▸ **Aim of the task**: Could you return, exactly as written, every line from the one containing "This screenshot has height=952, width=1270." through the last line of the entries below, leaving out the pictures?

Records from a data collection
--- START ---

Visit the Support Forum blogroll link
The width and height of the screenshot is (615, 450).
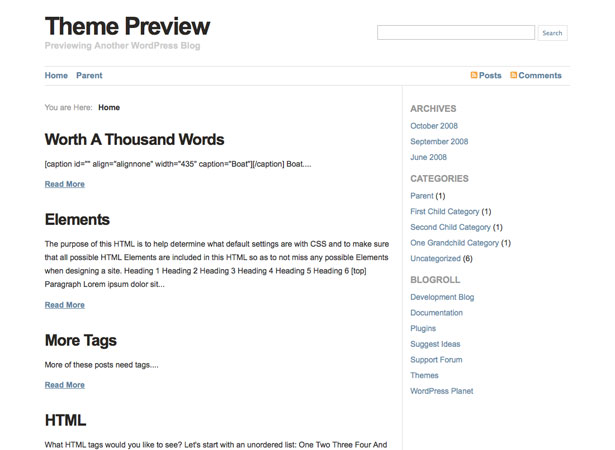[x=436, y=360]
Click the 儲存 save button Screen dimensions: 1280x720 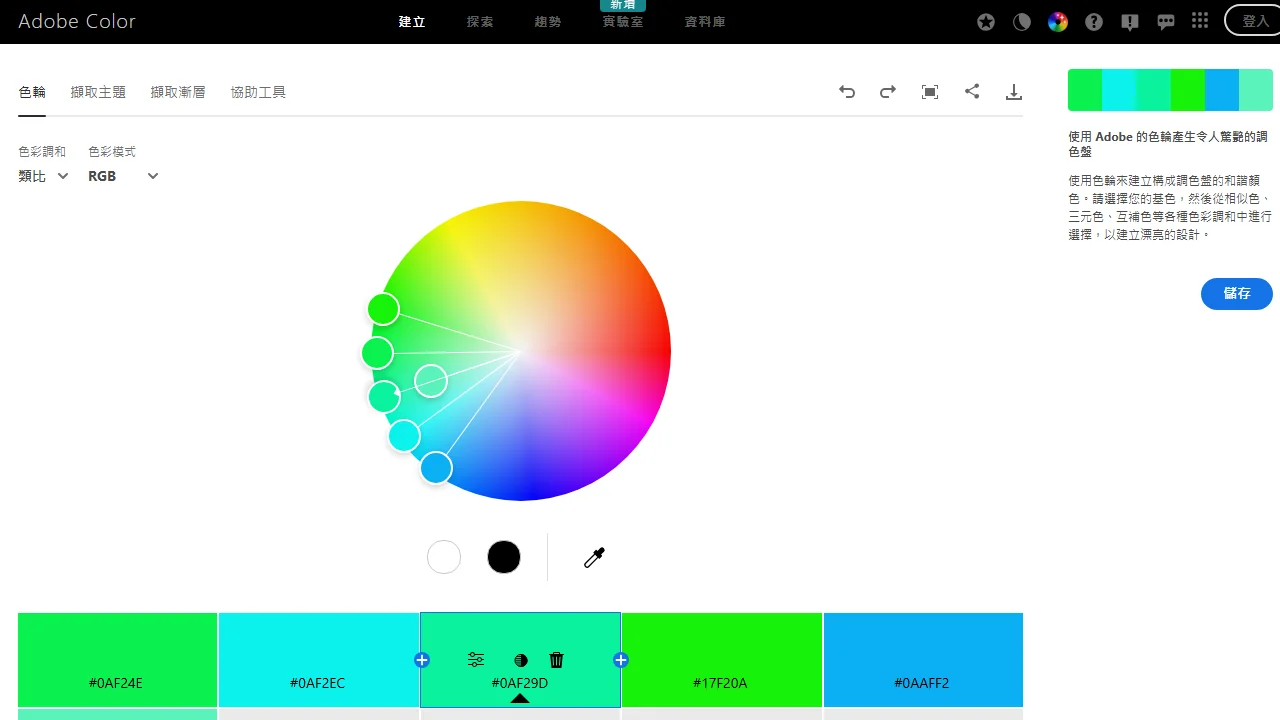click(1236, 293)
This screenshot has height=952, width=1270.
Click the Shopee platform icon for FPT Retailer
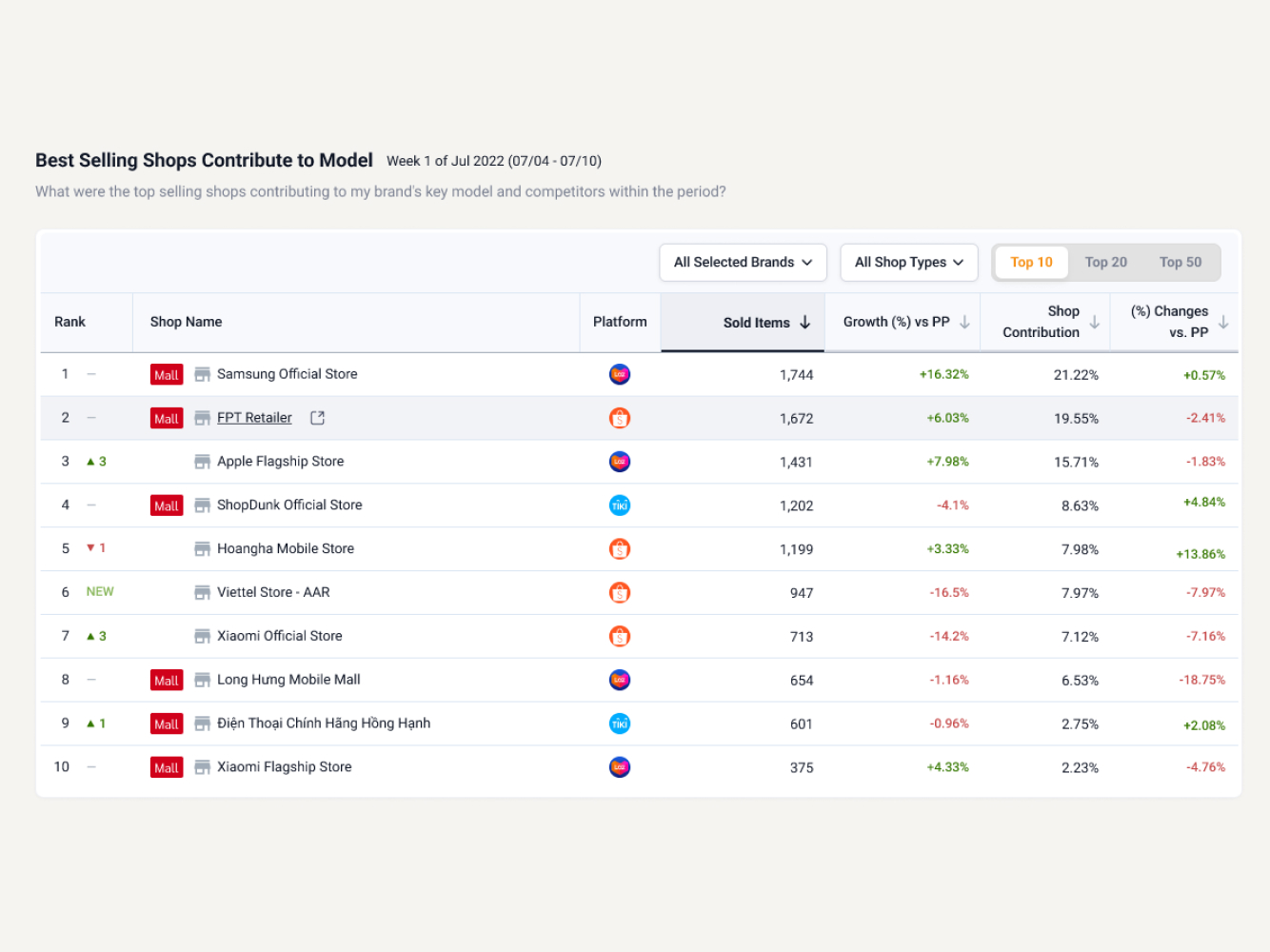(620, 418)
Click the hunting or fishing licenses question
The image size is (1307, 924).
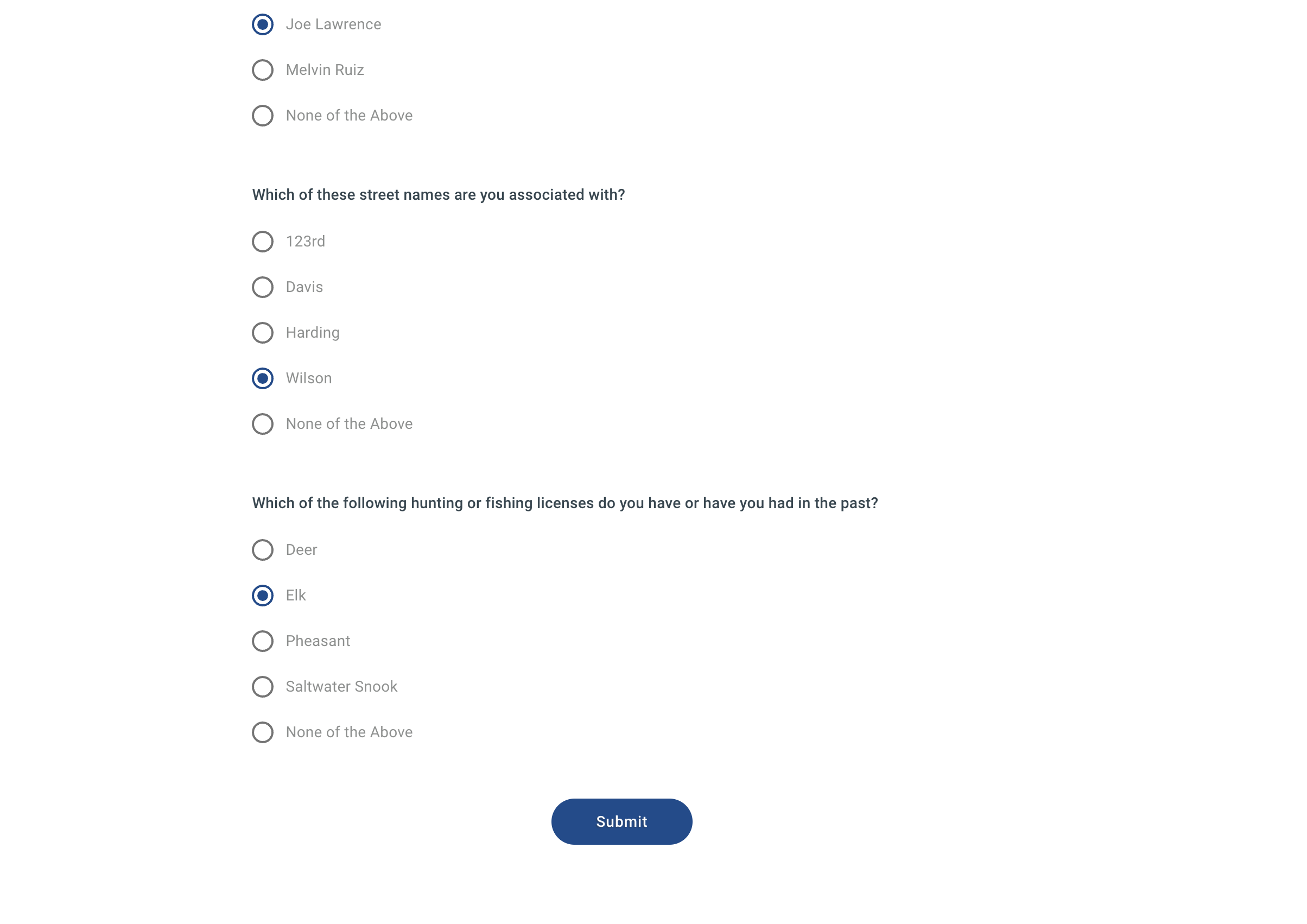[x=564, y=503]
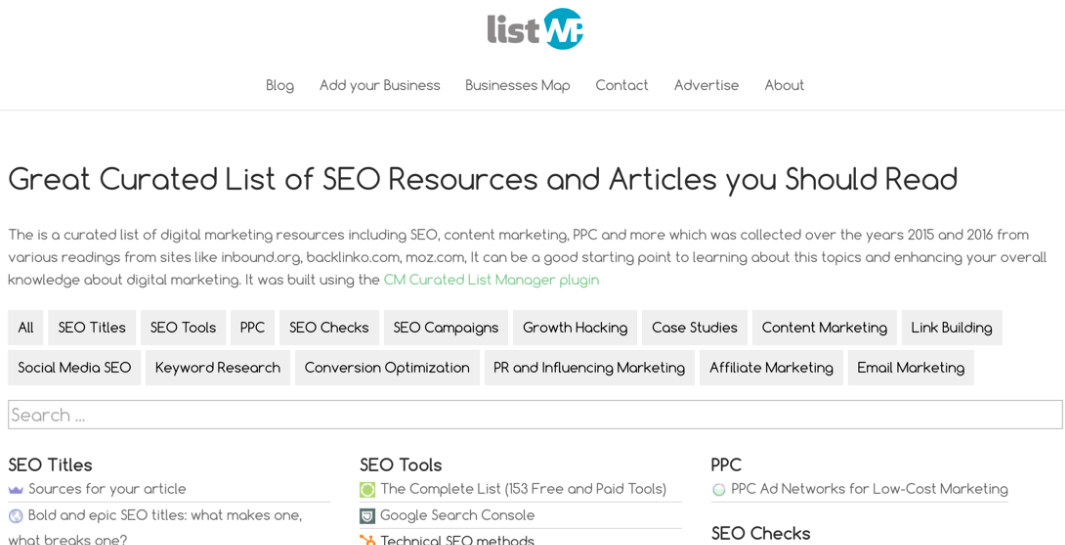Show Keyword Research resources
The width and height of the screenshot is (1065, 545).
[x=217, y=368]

--- END ---

▸ **Answer section**:
This screenshot has height=952, width=1270.
Click the Shopee platform icon for FPT Retailer
(620, 418)
Click the hunting or fishing licenses question
The image size is (1307, 924).
[x=564, y=503]
Show Keyword Research resources
The width and height of the screenshot is (1065, 545).
[x=217, y=368]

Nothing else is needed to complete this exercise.